A cobrança foi feita nesta quarta-feira, 1º de julho, pelo conselheiro Osmar Domingues Jeronymo. A Prefeitura tem prazo de dois dias úteis, até sexta-feira, 3 de julho, para apresentar uma resposta formal.
Os contratos responsáveis pelos serviços de tapa-buraco, recomposição da capa asfáltica e recuperação da estrutura das vias vencem nos dias 24 e 31 de julho.
Sete regiões podem ser afetadas
Os contratos atendem as regiões do Anhanduizinho, Bandeira, Centro, Imbirussu, Lagoa, Prosa e Segredo.
Quatro dessas regiões já estariam com os serviços paralisados após o esgotamento dos recursos previstos nos contratos. A expectativa é que não haja novos aditivos.
Com isso, todas as sete regiões podem ficar sem manutenção asfáltica a partir de julho, caso a Prefeitura não apresente uma nova solução.
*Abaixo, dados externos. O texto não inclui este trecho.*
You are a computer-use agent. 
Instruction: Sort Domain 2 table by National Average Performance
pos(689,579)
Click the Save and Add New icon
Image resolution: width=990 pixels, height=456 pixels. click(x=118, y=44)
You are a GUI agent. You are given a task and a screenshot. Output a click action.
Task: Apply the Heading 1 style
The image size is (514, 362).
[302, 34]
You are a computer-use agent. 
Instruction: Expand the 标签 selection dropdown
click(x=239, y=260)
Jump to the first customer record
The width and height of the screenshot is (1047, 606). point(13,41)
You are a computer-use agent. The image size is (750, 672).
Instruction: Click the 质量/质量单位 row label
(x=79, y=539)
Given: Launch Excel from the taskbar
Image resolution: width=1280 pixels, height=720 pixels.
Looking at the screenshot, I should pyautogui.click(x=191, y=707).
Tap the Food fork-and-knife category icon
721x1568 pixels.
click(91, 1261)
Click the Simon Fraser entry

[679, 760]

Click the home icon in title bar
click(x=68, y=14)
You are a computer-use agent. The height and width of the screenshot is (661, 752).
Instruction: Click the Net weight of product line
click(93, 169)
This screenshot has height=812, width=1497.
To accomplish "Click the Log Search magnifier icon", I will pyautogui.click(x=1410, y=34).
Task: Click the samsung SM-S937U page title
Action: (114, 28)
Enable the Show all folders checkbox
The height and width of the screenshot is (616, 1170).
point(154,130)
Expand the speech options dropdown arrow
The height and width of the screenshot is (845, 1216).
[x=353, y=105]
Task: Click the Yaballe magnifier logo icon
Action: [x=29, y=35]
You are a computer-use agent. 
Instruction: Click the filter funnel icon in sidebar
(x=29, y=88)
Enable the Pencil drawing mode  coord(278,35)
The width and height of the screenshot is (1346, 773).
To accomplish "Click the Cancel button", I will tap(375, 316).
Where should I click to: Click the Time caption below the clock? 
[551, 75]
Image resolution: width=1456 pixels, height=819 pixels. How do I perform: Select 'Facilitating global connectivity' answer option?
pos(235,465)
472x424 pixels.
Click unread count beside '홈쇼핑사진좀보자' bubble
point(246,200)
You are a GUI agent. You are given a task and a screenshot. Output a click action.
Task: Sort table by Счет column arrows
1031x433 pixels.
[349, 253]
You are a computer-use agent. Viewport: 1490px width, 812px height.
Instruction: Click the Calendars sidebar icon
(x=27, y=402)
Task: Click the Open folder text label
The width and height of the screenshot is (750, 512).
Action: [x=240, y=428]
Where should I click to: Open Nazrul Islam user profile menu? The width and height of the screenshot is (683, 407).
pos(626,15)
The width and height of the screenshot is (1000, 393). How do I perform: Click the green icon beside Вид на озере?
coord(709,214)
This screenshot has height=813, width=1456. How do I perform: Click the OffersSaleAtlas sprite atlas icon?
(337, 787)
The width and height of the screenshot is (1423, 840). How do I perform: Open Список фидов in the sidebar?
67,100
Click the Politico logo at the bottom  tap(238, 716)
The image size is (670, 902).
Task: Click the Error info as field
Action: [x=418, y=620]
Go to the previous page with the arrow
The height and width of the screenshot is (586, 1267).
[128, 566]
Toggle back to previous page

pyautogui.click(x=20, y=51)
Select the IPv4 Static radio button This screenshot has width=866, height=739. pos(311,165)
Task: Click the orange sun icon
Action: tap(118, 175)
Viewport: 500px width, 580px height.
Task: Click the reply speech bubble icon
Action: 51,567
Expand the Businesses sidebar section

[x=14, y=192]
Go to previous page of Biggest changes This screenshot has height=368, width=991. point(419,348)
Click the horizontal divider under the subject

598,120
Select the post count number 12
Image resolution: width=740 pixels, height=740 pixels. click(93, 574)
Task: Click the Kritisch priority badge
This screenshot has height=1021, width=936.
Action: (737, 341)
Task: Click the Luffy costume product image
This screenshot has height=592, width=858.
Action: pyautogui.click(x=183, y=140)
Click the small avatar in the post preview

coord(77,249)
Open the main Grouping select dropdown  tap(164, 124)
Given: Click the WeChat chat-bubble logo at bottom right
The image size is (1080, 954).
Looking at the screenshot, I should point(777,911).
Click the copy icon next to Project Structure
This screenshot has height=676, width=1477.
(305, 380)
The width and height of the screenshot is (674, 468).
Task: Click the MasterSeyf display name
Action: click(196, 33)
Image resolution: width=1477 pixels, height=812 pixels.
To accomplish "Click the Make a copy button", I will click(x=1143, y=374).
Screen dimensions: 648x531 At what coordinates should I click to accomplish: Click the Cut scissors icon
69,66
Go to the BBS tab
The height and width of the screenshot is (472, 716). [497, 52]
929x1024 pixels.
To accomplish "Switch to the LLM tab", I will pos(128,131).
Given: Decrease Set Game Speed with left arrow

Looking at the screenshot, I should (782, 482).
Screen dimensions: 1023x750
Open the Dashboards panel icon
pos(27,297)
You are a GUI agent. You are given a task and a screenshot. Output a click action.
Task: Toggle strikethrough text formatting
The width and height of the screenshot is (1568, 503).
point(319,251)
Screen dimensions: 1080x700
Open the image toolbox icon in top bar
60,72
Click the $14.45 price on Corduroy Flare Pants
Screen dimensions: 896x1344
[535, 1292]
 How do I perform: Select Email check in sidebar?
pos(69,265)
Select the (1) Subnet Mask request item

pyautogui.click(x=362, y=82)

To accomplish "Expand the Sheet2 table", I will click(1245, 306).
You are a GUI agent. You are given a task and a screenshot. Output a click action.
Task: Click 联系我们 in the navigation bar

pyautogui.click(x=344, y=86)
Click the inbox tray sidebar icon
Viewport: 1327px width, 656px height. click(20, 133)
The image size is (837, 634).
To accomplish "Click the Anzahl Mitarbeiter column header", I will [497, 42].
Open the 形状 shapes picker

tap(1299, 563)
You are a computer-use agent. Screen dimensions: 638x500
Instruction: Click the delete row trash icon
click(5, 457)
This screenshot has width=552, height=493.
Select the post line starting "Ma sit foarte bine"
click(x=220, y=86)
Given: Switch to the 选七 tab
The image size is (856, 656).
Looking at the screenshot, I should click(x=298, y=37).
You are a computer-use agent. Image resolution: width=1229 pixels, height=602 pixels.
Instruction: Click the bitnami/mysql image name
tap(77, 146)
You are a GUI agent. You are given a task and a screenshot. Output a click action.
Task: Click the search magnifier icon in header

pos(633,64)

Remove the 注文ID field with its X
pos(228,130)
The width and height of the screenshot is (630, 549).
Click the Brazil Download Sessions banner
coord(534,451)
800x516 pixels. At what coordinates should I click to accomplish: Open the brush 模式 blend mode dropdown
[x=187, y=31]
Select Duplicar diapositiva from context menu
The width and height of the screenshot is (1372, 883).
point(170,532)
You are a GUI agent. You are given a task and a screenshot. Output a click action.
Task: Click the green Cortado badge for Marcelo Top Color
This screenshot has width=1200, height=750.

TCE quer saber como Prefeitura enfrentará problema
No Ofício GAB.ODJ nº 11/2026, o conselheiro solicita informações sobre as providências adotadas para garantir a continuidade dos serviços e enfrentar os problemas de pavimentação no município.
Osmar Jeronymo é o relator das contas de Campo Grande no TCE-MS.
A notificação ocorre em meio ao aumento das reclamações sobre buracos em ruas e avenidas da cidade.
Buracos aumentam riscos no trânsito
Motoristas relatam dificuldades para circular em diferentes regiões da Capital. Nos dias de chuva, a água encobre os buracos e amplia o risco de acidentes.
Motociclistas e pedestres estão entre os mais expostos. Em alguns pontos, as condições das vias também obrigam motoristas de ônibus a alterar trajetos.
A resposta da Prefeitura deverá esclarecer como será mantido o atendimento após o encerramento dos contratos atuais.